Tuesday, October 9, 2012

Ghost Buster (RKO, 1952)

by Mark Gabrish Conlan • Copyright © 2012 by Mark Gabrish Conlan • All rights reserved

The other short we watched was Ghost Buster — that’s right, singular and spelled as two words — from RKO in 1952, a two-reel short (though we were watching it on a Sinister Cinema DVD that packaged it to look like a feature and filled out the disc with something called Killer With Wings that turned out to be our old friend, the 1946 PRC horror “B” The Flying Serpent) starring a beanpole-like guy named Gil Lamb as Slim Patterson, a window-washer at the Daily Record newspaper who’s about to fall to his death several stories below when he’s rescued by the city editor’s secretary, Betty Ames (Carol Hughes). The typically irascible city editor, J. R. Lynch (Donald MacBride, the hotel manager from hell in the Marx Brothers’ Room Service), assigns his top reporter, Chuck Dixon (Jim Hayward), to get the story of the mysterious disappearance of the nephew of Bigelow (George Wallace — not, of course, the same one!), and Chick determines to get the story himself and prove that he’s worthy of being hired as a reporter. When he arrives at the Bigelow manse an officious servant tells him that Bigelow is not seeing any reporters, especially not one from the Record, and just then Mrs. Nolan (Barbara Pepper, considerably older and, shall we say, heftier than she was in her days as the vamp in King Vidor’s Our Daily Bread 18 years earlier), Bigelow’s nurse, walks out on the job, declaring the house is haunted and she’s not going to work there a minute longer. (The house really is haunted, not by ghosts but by memories of a far greater film: once again, RKO recycled the big Victorian-style interior sets from Orson Welles’ The Magnificent Ambersons.)

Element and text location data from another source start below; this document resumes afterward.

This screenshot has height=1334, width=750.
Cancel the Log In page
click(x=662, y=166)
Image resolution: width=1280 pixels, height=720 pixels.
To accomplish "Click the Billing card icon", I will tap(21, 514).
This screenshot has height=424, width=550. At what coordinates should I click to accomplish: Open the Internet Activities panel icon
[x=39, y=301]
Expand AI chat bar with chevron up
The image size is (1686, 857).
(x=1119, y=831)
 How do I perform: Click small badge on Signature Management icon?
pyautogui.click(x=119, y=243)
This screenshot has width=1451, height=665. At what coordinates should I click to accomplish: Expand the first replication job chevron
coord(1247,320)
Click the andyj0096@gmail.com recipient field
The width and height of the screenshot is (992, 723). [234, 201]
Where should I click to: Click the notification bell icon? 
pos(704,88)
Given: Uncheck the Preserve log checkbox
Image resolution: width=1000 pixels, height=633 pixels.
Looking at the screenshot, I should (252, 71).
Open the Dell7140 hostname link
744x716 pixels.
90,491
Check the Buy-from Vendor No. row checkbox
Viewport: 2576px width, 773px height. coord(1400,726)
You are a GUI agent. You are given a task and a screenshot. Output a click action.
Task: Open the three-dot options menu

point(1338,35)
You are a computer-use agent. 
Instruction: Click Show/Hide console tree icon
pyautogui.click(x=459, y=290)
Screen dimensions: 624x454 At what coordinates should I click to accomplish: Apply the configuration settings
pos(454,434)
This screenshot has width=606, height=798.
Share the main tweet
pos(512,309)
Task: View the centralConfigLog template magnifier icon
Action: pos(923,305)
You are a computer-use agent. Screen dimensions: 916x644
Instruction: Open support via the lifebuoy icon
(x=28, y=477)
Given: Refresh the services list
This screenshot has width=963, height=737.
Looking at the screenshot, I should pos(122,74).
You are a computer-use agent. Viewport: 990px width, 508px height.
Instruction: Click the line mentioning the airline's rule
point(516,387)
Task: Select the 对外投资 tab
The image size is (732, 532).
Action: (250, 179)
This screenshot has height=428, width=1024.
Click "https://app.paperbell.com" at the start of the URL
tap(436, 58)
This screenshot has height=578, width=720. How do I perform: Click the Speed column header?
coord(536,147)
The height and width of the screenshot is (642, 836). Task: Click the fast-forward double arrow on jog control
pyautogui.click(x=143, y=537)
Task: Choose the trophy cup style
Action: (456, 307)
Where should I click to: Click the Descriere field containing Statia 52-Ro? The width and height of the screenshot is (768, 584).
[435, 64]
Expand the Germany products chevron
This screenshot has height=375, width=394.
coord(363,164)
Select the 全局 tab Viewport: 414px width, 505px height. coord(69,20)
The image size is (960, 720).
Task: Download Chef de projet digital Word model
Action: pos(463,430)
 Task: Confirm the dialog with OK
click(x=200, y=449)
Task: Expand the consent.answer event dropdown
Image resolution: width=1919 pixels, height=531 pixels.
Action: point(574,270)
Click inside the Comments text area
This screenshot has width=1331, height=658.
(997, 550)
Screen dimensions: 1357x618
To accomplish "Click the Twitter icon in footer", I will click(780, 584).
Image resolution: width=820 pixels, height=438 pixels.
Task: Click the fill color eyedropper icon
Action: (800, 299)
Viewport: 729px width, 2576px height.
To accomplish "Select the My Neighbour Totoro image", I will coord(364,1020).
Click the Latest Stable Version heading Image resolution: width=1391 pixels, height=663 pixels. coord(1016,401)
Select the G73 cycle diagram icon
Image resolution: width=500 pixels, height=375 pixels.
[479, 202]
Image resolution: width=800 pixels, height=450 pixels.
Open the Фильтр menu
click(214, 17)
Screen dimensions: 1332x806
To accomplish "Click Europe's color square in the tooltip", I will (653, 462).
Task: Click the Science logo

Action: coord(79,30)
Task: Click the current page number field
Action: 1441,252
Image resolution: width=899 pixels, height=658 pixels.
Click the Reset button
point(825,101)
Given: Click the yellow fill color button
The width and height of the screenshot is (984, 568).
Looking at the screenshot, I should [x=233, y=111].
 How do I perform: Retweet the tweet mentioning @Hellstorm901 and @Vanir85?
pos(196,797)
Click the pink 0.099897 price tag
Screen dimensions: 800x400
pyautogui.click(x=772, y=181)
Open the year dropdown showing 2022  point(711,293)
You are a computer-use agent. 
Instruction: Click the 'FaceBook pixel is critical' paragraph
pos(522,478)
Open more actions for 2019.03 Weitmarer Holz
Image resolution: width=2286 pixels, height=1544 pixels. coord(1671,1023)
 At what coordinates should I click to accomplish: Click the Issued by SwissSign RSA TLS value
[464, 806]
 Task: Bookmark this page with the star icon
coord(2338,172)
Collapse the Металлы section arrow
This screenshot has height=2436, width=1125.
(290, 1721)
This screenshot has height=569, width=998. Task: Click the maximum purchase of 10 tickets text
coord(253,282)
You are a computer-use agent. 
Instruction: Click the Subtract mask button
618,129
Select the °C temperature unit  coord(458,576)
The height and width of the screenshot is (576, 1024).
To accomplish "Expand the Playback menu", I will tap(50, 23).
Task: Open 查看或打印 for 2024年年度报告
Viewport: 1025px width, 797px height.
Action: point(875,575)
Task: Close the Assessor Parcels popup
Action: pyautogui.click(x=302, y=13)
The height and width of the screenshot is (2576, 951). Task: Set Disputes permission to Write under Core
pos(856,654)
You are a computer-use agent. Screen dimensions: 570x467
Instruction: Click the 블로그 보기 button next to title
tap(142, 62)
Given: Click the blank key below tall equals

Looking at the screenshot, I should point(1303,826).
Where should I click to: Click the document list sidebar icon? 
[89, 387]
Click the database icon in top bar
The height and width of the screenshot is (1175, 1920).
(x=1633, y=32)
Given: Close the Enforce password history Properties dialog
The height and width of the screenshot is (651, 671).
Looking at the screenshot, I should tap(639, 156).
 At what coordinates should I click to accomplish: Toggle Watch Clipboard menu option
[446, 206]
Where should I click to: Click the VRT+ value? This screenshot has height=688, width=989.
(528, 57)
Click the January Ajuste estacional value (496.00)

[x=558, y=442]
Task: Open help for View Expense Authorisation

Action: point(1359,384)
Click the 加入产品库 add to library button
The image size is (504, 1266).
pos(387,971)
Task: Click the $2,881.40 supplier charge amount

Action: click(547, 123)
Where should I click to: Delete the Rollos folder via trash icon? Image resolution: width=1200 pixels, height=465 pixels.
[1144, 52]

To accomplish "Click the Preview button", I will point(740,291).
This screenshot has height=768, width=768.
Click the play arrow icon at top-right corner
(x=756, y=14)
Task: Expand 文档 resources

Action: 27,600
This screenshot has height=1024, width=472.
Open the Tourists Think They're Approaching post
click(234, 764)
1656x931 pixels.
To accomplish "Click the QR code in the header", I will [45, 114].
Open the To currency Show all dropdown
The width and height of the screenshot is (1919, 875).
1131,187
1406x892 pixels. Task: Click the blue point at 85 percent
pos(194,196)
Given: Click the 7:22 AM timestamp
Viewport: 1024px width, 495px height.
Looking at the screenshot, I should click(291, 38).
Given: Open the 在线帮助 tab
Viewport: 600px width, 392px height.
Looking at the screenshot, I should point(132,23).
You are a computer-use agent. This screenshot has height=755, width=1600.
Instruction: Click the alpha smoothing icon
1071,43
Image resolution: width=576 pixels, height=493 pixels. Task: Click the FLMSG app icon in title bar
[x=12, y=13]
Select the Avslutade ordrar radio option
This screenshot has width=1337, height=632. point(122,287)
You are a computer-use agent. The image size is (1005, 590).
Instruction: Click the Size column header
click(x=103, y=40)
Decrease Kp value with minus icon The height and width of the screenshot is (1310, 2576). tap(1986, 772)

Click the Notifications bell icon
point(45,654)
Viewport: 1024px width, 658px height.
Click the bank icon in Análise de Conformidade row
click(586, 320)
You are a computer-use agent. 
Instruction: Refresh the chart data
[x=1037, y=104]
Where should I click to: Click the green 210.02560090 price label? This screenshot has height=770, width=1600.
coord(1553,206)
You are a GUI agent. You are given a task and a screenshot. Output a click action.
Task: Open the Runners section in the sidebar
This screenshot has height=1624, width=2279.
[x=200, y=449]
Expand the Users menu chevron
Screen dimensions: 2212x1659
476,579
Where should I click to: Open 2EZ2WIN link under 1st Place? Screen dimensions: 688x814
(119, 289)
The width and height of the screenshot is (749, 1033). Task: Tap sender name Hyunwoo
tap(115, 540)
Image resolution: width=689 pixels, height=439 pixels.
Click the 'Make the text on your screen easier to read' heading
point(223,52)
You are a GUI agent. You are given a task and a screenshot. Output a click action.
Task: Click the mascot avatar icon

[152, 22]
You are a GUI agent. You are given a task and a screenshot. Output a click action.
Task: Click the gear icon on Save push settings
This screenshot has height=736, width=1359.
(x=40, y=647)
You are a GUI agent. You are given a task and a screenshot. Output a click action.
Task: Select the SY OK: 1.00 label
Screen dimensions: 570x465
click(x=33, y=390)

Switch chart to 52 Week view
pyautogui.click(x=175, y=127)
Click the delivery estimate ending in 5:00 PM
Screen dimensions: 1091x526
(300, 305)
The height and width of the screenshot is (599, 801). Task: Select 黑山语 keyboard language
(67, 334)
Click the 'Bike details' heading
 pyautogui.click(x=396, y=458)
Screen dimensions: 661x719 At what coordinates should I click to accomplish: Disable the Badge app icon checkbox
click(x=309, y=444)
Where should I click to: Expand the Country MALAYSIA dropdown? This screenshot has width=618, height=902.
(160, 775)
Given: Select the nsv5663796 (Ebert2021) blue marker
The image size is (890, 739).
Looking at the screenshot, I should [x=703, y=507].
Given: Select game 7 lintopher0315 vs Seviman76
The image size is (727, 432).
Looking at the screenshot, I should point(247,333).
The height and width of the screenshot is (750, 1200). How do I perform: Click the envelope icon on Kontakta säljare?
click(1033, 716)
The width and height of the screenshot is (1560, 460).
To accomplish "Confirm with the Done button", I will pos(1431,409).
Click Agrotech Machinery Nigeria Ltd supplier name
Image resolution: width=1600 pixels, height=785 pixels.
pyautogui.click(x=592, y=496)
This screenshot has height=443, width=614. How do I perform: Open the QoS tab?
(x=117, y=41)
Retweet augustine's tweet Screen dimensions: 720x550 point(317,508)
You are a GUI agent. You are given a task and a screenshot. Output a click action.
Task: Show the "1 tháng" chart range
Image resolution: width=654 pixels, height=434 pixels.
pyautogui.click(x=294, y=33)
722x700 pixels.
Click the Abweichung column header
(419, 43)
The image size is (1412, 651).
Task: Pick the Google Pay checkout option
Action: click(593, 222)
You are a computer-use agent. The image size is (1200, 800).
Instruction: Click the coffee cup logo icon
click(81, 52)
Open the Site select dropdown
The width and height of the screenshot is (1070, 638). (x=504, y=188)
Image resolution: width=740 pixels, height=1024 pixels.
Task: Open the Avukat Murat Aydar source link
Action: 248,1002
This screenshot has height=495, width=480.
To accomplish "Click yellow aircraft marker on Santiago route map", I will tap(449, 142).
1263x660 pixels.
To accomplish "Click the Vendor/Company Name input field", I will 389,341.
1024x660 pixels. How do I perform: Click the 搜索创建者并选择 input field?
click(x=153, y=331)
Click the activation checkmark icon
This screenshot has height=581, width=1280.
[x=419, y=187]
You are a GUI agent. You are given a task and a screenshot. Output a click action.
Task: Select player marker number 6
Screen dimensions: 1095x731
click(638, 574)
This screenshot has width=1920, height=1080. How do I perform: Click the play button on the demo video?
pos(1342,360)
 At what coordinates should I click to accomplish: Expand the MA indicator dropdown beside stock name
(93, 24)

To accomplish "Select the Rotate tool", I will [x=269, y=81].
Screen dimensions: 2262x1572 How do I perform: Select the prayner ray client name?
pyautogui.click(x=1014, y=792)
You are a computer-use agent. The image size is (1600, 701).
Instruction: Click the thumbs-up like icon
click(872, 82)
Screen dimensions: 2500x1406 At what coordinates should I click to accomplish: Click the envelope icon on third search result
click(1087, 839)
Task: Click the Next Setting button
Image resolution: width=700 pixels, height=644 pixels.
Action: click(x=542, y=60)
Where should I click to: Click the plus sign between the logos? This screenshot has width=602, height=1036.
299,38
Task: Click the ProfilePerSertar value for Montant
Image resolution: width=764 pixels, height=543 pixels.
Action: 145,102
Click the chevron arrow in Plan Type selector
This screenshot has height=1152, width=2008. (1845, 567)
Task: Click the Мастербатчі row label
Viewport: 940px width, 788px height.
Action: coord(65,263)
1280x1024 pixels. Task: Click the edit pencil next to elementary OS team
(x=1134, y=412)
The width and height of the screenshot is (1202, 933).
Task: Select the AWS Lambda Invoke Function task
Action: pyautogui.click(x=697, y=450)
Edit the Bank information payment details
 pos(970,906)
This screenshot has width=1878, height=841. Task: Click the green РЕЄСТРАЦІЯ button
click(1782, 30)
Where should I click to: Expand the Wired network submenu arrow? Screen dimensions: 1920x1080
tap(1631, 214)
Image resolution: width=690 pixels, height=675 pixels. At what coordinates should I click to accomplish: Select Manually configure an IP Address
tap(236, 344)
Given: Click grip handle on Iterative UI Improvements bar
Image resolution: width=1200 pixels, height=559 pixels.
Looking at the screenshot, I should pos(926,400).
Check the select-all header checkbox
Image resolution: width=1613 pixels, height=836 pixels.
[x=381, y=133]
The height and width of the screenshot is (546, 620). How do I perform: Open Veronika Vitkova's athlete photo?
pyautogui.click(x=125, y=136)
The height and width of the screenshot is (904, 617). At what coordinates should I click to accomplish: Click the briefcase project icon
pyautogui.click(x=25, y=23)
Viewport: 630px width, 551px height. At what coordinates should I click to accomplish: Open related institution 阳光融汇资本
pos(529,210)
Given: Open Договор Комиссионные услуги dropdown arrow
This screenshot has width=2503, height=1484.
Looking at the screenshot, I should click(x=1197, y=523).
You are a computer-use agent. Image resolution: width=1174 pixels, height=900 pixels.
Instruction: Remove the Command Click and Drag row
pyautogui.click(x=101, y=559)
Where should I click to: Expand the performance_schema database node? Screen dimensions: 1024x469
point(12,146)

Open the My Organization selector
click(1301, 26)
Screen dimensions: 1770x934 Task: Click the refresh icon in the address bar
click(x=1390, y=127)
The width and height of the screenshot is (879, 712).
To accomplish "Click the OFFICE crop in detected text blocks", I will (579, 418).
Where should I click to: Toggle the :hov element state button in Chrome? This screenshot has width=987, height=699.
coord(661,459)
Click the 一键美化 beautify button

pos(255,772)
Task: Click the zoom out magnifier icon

Once Slim realizes that Bigelow’s nurse is leaving and that’s an obvious opening to the home, he leaves and reappears in drag as “Aggie Patterson” and takes the job as Bigelow’s replacement caregiver. A few scary/comic things happen in the middle of the night — notably one in which a painting on Bigelow’s bedroom wall hinges and reveals a hole in the wall through which a masked figure spies on the sleeping Bigelow and wields a knife on him — and writers Hal Yates (who also directed) and Elwood Ullman pull the Abbott and Costello gag of having Bigelow see the hand with a knife in it about to throw the knife at him, while Aggie/Slim turns around and sees a perfectly normal scene instead. Eventually, and unsurprisingly, the “haunted” house turns out to be a gimmick by the “missing” nephew, who hid out inside the house’s secret hallways (old houses in movies always have secret hallways!) and plotted to scare his uncle to death to inherit the fortune before uncle got around to changing his will and disinheriting him, and in case the gimmick of frightening him to death didn’t work (which he thought it would because uncle had just had a heart attack) dispatching him more quickly with the knife from hell. It’s not much of a story, but then the plot of a two-reeler was never the point (Chaplin, Keaton, Langdon and Lloyd moved from two-reelers to features in the silent era, and Laurel and Hardy ditto in the 1930’s, because they wanted to tell more sophisticated stories and tap deeper emotions than were possible in the 20-minute running time of a two-reeler — and, of course, because there was more money in features!) and though none of the people in this film are movie comedians whose names have come down through the ages, they’re all personable and funny, even though the main point of interest in Ghost Buster is the comparison with a much more recent film with an almost identical title!